>> BEGIN Excerpt

This helped a bit, but this data gave me good reason to play a bit with dplyr's approach to store data in a database.
library(dplyr)
library(randomForest)
library(moments)

load('LATEST_0.2-TRAIN_SAMPLES-NEW_32_1000.saved')
my_db <- src_sqlite(path = tempfile(), create = TRUE)
#train_samples$class <- factor(train_samples$class)
train_samples$rowno <- 1:nrow(train_samples)
train <- copy_to(my_db,train_samples,indexes=list('rowno'))
rm(train_samples)

So, the code above reads the data and stores it in a SQLite database. At one point I made class a factor, but since SQLite does not have factors, this property is removed once the data is retrieved out of the database. I added a rowno variable. Some database engines have a function for row numbers, SQLite does not, and I need it to select records.

>> END Excerpt

• To be done:
1. Can you print the stretch of the dplyr and SQLite excerpt from "#train_samples$class <- factor(train_samples$class)" through "to select records." word for word?
2. What follows the end of the dplyr and SQLite excerpt? Write the next part of it.

>> BEGIN Data block

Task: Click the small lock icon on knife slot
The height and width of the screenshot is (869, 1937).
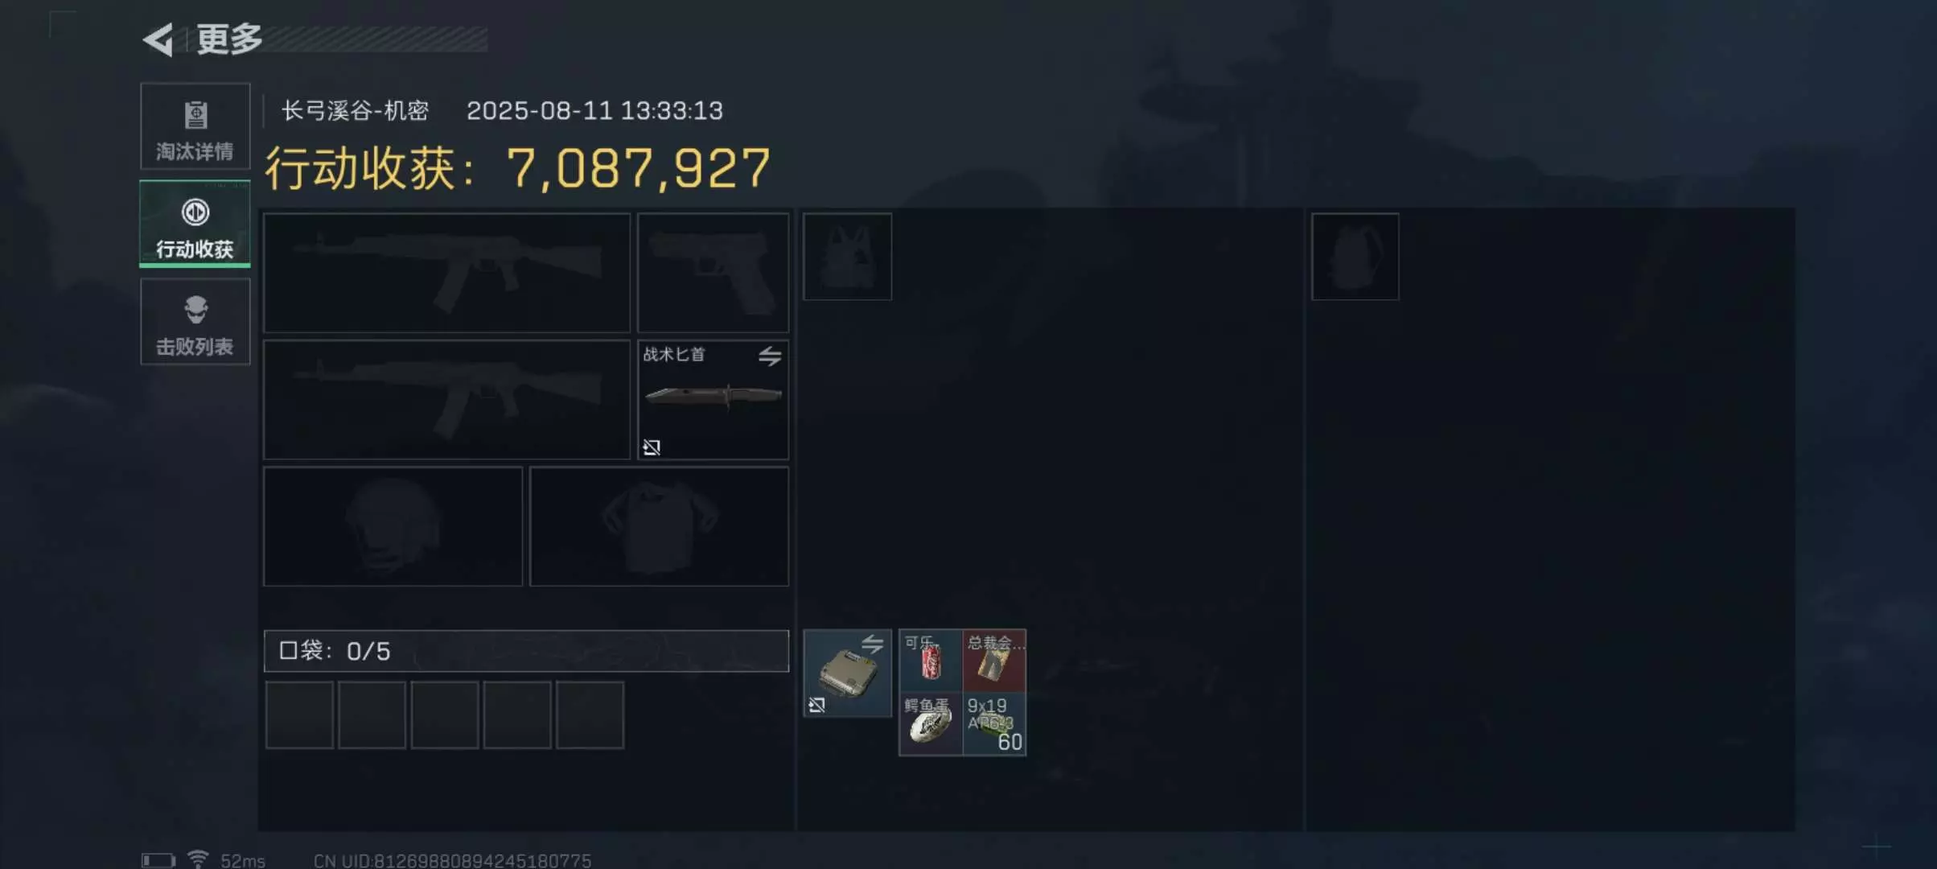Action: [x=652, y=447]
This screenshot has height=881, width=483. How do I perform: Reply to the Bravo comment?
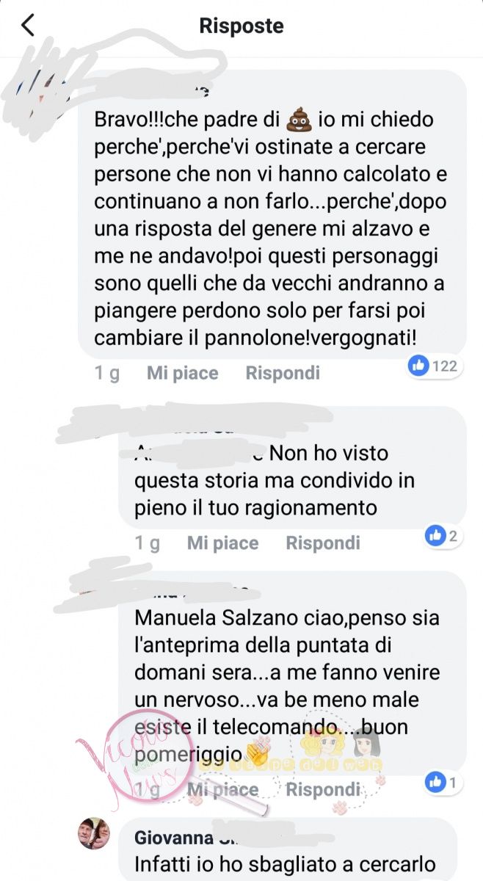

>> END Data block

• Outputs by task:
1.
#train_samples$class <- factor(train_samples$class)
train_samples$rowno <- 1:nrow(train_samples)
train <- copy_to(my_db,train_samples,indexes=list('rowno'))
rm(train_samples)

So, the code above reads the data and stores it in a SQLite database. At one point I made class a factor, but since SQLite does not have factors, this property is removed once the data is retrieved out of the database. I added a rowno variable. Some database engines have a function for row numbers, SQLite does not, and I need it to select records.

2.
The key learning I got from this is related to the rowno variable. Once data is in the database, it just knows what is in the database and only understands its own flavour of SQL. Dplyr does a good job to make it as similar as possible to data.frames, but in the end one needs to have a basic understanding of SQL to get it to work.

Plot

The data has the property that part of it, the last n time points, are true samples. In this part the samples have an increase or decrease of 0.5%. The question is then what happens in the next part, further increase or decrease. The plot below shows the true samples of the first nine records. What is not obvious from the figure, is that the first two records have the same data, except for a different true part.  

First model

As a first step I tried a model with limited variables and only 10000 records. For this the x data has been compressed in two manners. From a time series perspective, where the ACF is used, and from trend perspective, where 10 points are used to capture general shape of the curves. The latter by using local regression (loess). Both these approaches are done on true data and all data. In addition, the summary variables provided in the data are used.
The result, an OOB error rate of 44%. Actually, this was a lucky run, I have had runs with error rates over 50%. I did not bother to check predictive capability.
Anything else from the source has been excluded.